One situation that many parents face is planning an estate plan when their child has special needs. There are a number of factors that need to be considered when establishing a trust for a special needs child. This is where a special needs trust may be the best choice.
The following is a brief overview of special needs trusts from a special needs trust lawyer from Silverman Law Office, PLLC.
What Is a Special Needs Trust?
Trusts are instruments used for an individual’s assets. The individual names a beneficiary who will retain ownership of those assets upon the individual’s death. The distribution of the assets will depend on the stipulations specified in the trust.
There are factors that parents of special needs children need to consider when establishing a trust for their child to ensure that the child will be taken care of after the parent dies. Many disabled people receive Supplemental Security Income (SSI) and Social Security Disability (SSD) and qualifications for those benefits are dependent on what type of assets the individual has. By establishing a special needs trust for their child, parents can be assured that their child’s health insurance and other benefits will not be jeopardized because of the inheritance they are leaving them.

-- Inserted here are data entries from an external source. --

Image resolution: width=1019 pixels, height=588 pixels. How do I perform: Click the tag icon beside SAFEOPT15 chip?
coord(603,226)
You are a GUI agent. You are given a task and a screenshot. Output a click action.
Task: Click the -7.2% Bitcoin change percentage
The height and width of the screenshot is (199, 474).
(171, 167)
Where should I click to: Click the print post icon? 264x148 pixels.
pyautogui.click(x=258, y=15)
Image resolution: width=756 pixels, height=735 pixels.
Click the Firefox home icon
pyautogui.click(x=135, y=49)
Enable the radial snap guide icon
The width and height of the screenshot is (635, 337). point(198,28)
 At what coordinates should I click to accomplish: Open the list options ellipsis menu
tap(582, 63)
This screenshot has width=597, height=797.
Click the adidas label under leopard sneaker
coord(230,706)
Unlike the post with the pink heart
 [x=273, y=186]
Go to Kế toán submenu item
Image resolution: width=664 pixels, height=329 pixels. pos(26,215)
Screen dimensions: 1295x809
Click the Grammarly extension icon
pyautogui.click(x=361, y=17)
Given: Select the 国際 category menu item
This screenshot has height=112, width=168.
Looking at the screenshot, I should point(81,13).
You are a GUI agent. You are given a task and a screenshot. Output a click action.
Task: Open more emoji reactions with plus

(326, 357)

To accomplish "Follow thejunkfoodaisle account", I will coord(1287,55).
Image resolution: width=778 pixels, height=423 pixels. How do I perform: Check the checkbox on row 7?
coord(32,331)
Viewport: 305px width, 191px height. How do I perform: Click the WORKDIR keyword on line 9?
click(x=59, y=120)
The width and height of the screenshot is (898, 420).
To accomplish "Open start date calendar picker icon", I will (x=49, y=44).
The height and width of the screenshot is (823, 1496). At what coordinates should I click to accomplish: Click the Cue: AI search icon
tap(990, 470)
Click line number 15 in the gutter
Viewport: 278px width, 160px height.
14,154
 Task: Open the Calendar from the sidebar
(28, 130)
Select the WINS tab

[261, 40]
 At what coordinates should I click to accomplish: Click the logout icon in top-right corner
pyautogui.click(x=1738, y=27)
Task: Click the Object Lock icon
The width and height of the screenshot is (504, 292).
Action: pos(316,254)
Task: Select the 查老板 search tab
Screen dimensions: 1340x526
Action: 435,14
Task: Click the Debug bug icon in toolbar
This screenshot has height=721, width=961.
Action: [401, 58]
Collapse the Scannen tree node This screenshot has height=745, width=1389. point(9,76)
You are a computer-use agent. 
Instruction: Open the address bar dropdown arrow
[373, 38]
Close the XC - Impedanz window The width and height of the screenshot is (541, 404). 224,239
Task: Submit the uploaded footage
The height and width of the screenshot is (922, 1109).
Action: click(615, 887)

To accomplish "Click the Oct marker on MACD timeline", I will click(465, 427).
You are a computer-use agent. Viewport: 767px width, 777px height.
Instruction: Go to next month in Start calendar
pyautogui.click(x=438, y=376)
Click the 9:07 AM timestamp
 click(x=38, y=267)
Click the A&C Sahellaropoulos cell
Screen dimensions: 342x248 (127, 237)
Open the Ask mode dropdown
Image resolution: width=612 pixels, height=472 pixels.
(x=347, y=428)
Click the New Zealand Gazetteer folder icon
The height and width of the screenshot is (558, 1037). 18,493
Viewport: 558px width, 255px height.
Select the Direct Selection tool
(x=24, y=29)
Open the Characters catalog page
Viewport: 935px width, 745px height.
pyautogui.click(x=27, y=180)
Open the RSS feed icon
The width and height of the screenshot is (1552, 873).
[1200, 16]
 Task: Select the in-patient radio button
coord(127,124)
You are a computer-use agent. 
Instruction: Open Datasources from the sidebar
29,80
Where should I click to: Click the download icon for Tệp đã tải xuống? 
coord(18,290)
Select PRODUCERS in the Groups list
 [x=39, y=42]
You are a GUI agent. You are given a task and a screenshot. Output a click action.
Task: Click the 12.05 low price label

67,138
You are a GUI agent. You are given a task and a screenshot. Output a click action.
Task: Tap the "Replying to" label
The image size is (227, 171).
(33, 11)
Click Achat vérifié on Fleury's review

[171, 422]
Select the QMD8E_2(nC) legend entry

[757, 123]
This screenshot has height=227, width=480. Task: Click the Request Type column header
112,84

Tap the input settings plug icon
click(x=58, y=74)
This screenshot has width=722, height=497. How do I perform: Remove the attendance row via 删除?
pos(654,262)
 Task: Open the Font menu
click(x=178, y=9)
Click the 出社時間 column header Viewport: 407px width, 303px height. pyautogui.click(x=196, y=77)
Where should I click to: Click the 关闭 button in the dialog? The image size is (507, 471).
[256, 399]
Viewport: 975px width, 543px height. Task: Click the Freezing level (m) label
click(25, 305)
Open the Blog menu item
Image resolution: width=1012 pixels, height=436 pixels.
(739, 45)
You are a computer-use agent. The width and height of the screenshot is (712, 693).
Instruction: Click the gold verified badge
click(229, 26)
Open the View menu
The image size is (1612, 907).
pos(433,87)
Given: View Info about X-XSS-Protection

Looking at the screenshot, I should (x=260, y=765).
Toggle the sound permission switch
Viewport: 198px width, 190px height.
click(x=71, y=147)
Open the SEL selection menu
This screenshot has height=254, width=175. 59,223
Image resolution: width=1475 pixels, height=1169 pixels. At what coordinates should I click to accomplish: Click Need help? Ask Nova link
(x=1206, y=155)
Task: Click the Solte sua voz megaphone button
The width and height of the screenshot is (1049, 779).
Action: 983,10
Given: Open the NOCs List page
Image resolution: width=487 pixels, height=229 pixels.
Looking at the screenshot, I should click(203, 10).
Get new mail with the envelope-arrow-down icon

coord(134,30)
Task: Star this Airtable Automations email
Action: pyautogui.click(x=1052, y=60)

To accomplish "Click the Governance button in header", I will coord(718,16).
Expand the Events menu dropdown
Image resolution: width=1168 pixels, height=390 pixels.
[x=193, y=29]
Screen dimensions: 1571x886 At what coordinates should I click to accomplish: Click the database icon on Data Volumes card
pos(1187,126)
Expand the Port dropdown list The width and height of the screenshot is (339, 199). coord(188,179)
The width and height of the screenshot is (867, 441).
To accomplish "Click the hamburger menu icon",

How A Special Needs Trust Preserves Financial Resources
A person who is receiving SSI and Medicaid is not allowed to have more than $2,000 in assets. If they do, they lose these benefits and will not qualify again until all of their assets have been depleted. However, assets that are in a special needs trust do not count as the recipient’s assets.
Although parents and grandparents of a special needs child can provide for supplemental needs trust in their will, it is more beneficial to set up a special needs trust while still alive. This way, funds will be available immediately, and will not have to go through any probate process where there is always the risk that someone will contest your will and what your last wishes were.
It is also possible to create a special needs trust in advance of a disabled, minor child receiving significant financial resources, such as a personal injury lawsuit award or settlement. If these resources will disqualify the recipient from public benefits, it is imperative to establish a special needs trust that can be certified by the court or signed and sponsored by the parent or grandparent that will maintain the minor child’s eligibility for public benefits.